This pursuit is one of Jayaram’s chief passions. His lab on the CU Boulder campus is home to a lot of creepy crawlies, including several large, furry wolf spiders. ‘Wolf spiders are natural hunters,’ Jayaram said. ‘They live under rocks and can run over complex terrain with incredible speed to catch prey.’
He envisions a world in which engineers build robots that work a bit more like these extraordinary arachnids. ‘Animals are, in some sense, the embodiment of this ultimate design principle – a system that functions really well together,’ he said.
The question of who can run better – animals or robots – is complicated because running itself is complicated. In previous research, Jayaram and his colleagues at Harvard University designed a line of robots that seek to mimic the behaviour of the cockroach.
The team’s HAMR-Jr model (pictured above) fits on top of a US penny and sprints at speeds equivalent to that of a cheetah.
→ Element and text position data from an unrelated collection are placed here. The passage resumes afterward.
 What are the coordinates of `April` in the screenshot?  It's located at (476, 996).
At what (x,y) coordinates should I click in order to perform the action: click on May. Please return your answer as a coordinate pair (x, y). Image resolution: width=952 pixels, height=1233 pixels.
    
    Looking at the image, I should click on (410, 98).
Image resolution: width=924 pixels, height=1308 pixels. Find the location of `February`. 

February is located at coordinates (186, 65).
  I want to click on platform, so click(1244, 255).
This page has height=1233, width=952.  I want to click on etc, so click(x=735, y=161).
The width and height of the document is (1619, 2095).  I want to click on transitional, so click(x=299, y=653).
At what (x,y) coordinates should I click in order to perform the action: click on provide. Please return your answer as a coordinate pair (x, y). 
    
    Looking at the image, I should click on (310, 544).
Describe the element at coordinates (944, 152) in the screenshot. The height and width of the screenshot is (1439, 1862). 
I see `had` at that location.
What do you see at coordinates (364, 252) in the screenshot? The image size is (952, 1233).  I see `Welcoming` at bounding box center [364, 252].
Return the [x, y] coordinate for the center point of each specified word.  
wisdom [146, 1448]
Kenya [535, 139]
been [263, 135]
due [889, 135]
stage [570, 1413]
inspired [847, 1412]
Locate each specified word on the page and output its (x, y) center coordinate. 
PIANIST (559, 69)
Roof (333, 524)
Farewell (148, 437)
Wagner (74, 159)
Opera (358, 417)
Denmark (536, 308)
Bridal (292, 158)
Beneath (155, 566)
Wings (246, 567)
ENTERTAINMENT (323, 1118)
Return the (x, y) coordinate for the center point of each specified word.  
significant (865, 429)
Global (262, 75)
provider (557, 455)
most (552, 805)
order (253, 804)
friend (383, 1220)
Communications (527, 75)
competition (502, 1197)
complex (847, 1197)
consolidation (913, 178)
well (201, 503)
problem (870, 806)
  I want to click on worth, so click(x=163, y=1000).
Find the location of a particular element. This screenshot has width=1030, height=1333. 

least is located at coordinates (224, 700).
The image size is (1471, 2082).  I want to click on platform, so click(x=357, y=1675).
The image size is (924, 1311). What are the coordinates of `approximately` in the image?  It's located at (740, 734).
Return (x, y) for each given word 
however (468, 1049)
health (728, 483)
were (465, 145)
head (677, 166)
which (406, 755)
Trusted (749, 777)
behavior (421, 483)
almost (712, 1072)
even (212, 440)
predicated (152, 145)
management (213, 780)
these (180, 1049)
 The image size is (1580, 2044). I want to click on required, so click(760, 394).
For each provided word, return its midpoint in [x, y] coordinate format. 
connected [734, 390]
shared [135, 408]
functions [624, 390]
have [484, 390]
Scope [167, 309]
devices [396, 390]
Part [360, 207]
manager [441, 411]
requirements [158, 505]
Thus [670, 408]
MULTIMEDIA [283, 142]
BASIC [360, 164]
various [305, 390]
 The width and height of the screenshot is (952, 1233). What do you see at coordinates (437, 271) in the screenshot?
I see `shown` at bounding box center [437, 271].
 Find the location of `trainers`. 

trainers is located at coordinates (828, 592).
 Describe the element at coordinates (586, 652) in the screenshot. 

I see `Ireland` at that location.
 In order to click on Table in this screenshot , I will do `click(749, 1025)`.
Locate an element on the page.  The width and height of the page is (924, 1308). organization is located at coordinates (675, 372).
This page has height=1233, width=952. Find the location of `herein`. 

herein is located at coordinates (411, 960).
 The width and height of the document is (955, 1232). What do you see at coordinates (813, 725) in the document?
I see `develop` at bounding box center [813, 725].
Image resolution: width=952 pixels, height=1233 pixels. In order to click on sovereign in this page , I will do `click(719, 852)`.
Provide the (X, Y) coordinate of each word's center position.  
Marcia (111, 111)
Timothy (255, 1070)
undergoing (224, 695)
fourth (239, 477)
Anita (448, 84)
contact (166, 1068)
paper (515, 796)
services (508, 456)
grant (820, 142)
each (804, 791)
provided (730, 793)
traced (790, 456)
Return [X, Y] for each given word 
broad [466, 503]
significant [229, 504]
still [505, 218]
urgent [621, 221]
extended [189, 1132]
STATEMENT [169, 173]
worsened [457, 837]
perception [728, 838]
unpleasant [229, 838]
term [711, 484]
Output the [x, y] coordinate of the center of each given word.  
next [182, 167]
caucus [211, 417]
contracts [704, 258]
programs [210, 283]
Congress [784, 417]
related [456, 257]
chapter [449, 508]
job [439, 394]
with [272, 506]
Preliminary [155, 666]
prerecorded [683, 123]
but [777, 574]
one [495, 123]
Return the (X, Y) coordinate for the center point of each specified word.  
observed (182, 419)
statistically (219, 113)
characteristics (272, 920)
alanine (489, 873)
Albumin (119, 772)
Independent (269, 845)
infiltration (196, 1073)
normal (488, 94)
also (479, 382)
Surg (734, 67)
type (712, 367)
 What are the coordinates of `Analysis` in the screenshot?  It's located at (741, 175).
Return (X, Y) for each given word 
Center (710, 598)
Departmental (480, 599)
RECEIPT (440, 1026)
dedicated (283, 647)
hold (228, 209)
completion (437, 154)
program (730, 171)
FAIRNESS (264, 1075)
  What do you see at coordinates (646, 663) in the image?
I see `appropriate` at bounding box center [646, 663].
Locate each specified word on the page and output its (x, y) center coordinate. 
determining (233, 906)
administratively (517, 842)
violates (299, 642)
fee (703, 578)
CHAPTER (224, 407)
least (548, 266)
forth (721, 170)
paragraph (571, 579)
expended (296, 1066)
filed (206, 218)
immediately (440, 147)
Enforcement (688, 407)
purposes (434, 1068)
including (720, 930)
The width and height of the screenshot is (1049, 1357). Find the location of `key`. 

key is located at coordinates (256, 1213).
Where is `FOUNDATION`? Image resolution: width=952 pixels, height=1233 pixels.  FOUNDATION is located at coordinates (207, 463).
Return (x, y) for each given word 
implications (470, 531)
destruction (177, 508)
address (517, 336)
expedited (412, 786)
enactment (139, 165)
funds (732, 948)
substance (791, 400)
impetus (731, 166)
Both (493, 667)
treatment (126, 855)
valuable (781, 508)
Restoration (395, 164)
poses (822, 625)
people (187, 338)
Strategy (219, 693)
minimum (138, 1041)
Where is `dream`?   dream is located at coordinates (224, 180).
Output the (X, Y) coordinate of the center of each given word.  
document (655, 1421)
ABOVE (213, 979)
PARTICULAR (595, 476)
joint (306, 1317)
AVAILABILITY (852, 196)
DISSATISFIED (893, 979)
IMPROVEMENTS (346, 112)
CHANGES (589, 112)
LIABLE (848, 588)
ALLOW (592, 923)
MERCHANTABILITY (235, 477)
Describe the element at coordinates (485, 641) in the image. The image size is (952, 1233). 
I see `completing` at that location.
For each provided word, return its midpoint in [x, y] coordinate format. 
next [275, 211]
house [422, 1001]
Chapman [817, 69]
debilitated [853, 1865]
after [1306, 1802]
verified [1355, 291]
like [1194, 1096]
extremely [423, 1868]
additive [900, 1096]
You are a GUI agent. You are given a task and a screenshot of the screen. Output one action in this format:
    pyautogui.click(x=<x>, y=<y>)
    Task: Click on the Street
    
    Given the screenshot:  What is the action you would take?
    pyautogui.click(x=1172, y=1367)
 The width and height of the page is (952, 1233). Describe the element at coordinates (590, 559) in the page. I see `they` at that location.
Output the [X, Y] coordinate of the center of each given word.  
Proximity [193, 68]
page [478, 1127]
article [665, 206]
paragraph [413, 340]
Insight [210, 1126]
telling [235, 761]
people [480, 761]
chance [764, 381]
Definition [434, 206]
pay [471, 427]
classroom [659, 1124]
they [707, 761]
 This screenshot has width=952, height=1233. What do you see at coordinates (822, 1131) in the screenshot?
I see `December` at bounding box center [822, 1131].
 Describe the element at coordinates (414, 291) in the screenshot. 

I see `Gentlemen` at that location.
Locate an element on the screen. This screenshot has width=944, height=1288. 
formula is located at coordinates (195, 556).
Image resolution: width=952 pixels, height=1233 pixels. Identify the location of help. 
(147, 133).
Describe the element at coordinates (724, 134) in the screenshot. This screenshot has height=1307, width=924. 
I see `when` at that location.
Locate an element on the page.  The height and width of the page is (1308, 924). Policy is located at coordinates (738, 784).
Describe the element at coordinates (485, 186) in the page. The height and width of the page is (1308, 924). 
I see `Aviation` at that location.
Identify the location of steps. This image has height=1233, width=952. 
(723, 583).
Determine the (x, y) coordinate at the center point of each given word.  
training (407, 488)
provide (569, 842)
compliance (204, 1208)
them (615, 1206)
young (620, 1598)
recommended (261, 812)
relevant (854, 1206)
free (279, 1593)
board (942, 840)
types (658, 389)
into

But, Jayaram noted, while HAMR-Jr can move forwards and backwards, it doesn’t move as well side-to-side or over bumpy terrain. Humble cockroaches, in contrast, have no trouble running over surfaces from porcelain to dirt and gravel. They can also dash up walls and squeeze through tiny cracks.
To understand why such versatility remains a challenge for robots, the authors of the new study broke them down into five subsystems: power, frame, actuation, sensing and control. To the group’s surprise, few of those subsystems seemed to fall short of their equivalents in animals.
High-quality lithium-ion batteries, for example, can deliver as much as ten kilowatts of power for every kilogram they weigh. Animal tissue, in contrast, produces around one-tenth of that. Muscles, meanwhile, can’t come close to matching the absolute torque of many motors.
‘But at the system level, robots are not as good,’ Jayaram said. ‘We run into inherent design trade-offs. If we try to optimise for one thing, like forward speed, we might lose out on something else, like turning ability.’
So, how can engineers build robots that, like animals, are more than just the sum of their parts? Animals, Jayaram noted, aren’t split into separate subsystems in the same way as robots. Your quadriceps, for example, propel your legs like HAMR-Jr’s actuators moves its limbs. But quads also produce their own power by breaking down fats and sugars, and incorporate neurons that can sense pain and pressure.
Jayaram thinks the future of robotics may come down to ‘functional subunits’ that do the same thing. Rather than keeping power sources separate from your motors and circuit boards, why not integrate them all into a single part? In a 2015 paper, CU Boulder computer scientist Nikolaus Correll, who wasn’t involved in the current study, proposed such theoretical ‘robotic materials’ that work more like your quads.
Engineers are still a long way away from achieving that goal. Some, such as Jayaram, are making steps in this direction, such as through his lab’s Compliant Legged Articulated Robotic Insect (CLARI), a multi-legged robot that moves a little like a spider. Jayaram explained that CLARI relies on a modular design, in which each of its legs acts like a self-contained robot, with its own motor, sensors and controlling circuitry. The team’s new and improved version, called mCLARI, can move in all directions in confined spaces, a first for four-legged robots.
It’s one more thing that engineers such as Jayaram can learn from those adept hunters, wolf spiders. ‘Nature is a really useful teacher.’
The research has been published in Science Robotics.